Source: Carl-Viggo Hølmebakk
Photography: Carl-Viggo Hølmebakk
The annex is connected to an existing summerhouse from 1964, situated on the very south coast of Norway. The small building holds two bedrooms with beds for eight persons in all.
A function just as important as the bedrooms was to create an outdoor space for relaxing, playing and other activities. The new building, the existing house and a vertical rock create an intimate court that opens towards south. The courtroom is partly covered by a transparent wooden and fibreglass roof, partly by the branches of a cherry tree and a wild apple tree.
A sustaining wall lifts the terrain to a horizontal terrace covered with sea shell gravel. The annex itself is founded on pillars and adapts to the gravel plateau.
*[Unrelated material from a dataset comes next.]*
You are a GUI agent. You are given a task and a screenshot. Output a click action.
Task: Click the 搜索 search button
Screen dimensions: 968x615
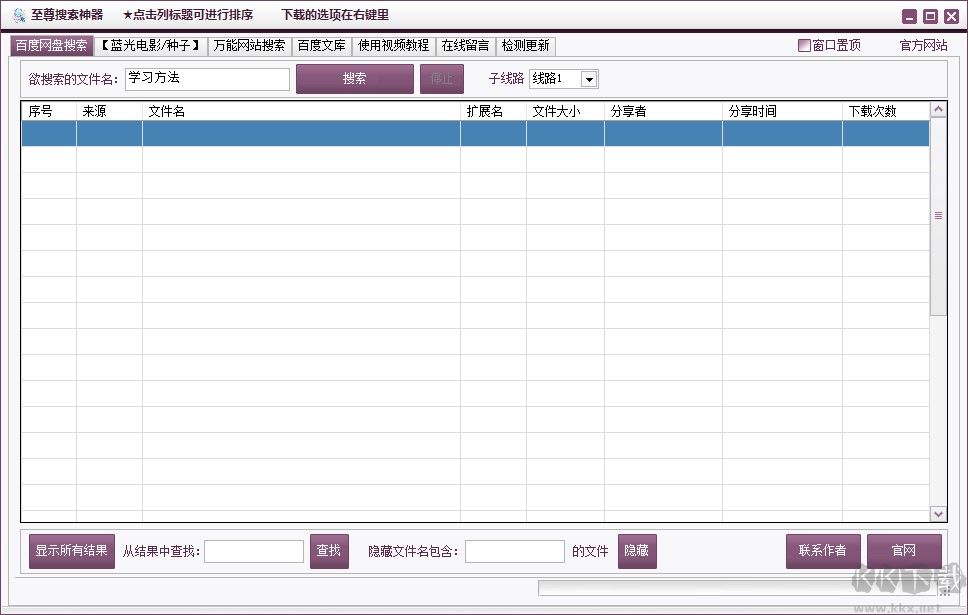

Because of the specified function of the building, and its small size (ca. 20m2), it was possible to design the rooms in detail, with no need for flexibility or general space. The main wooden skeleton therefore includes not only the primary structure, but also structure for glazing and fixed furniture. This “climbing frame” is exposed both on the inside and outside, and makes frames for different infills and materials: siding boards, plywood, masonry, glass, venetian blinds, mattresses etc. The principle generated an almost primitive detailing, most clearly expressed in the glazing, where the glass panels are glued directly into the wooden structure without moulding or mountings.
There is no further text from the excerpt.